マリオンはこの呼ばれ方が嫌いだった。というより好んで呼ばれたい者などいない。【宇宙を貪るもの】をめぐる旅を通して世界を知り、たくさんの人々と出会い経験を積んだからこそ、この言葉の醜さをマリオンは思い知らされたのだ。
当の本人であるジオも、傷つきこそするがマリオンほど動揺はない。悔しくはあるけれども、それだけの身分的差があるからだ。良くも悪くもジオはドがつく田舎者なのだ。
「エセルとギュオは戦死したか」ラザールは確認するように呟く。ギュオとはエセルの副官を務めていた騎士の名だ。
「それで――」視線がついと横に移動する。下民と呼んだ男の斜め後ろにいる少女へと。
「貴様が魔獣を倒した、と?」
いかにも怪しそうに尋ねられる。さっきの侮蔑の言葉でささくれだった心情は、その質問に反発しようとしたが、ここの問題を起こすほど世間知らずでもない。言いたいことはぐっとこらえて、「そうです」とマリオンは静かに言った。
違和感がますます大きくなっていく。なにか――何かが食い違っているようなそんな違和感。
「もういい、さがれ」
しばし考え込んでいたかと思えば、唐突にラザールが退出を命じてくる。ずっとハラハラとしていたジオは、ここぞとばかりに返事をして踵を返した。一刻も早く部屋を出ていきたかった。もう息が詰まって窒息死してしまいそうだった。

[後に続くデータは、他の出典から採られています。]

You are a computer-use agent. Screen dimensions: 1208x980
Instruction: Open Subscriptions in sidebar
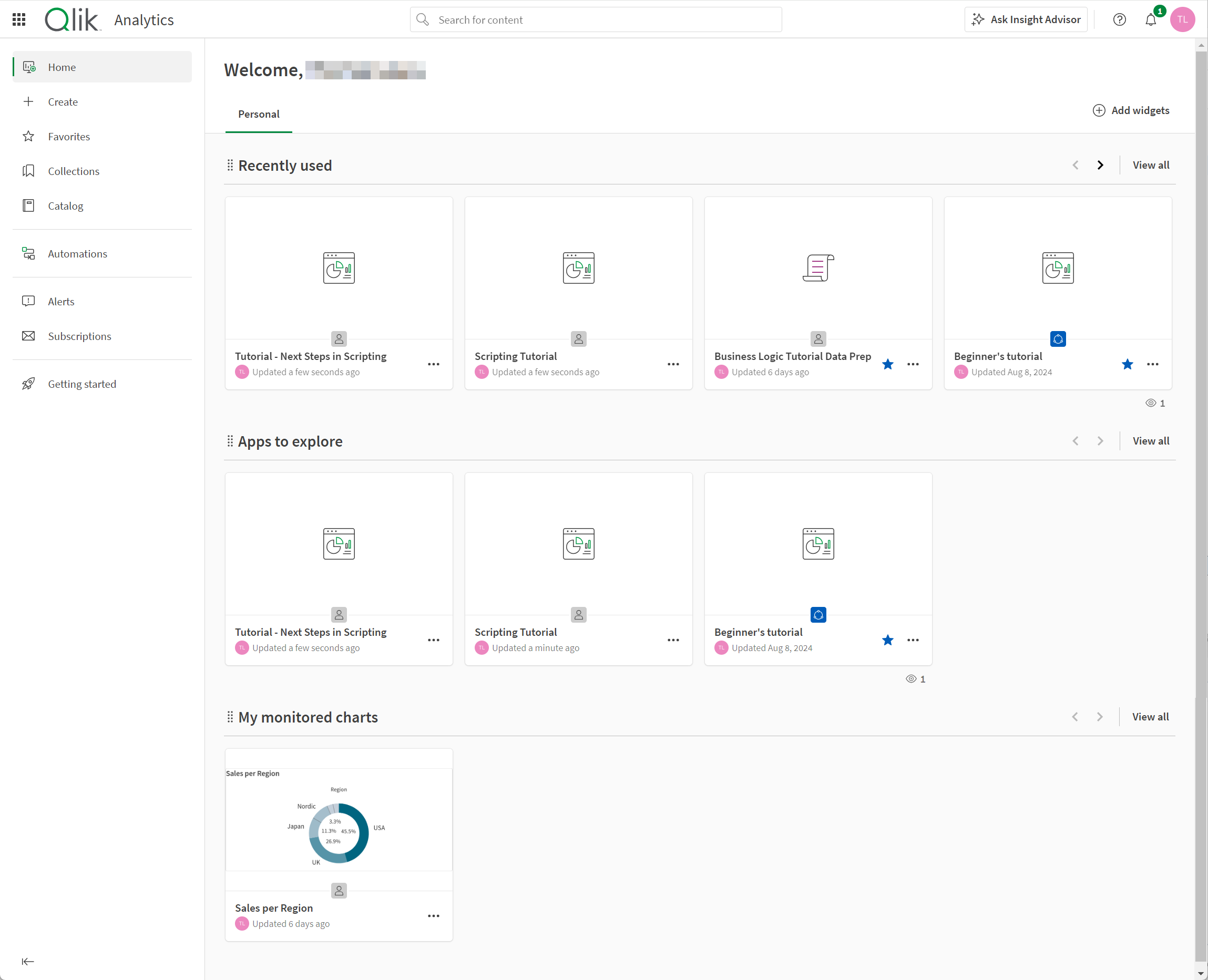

理由のわからない違和感に付きまとわれているマリオンも、この部屋を出ていくことに否はない。はっきり言えることは目の前の男はマリオンが嫌いなタイプの貴族だということだ。庶民を見下す貴族がマリオンは嫌いだ。同じ空間にいること自体が苦痛だ。数歩遅れてマリオンも部屋を出ていく。
2人分の人間の気配のなくなった部屋に、舌打ちが忌々しく響く。
「奴らめ、面倒な・・・・・・どうしたものか」
それがどういう意味の言葉なのか問う者はここにはいない。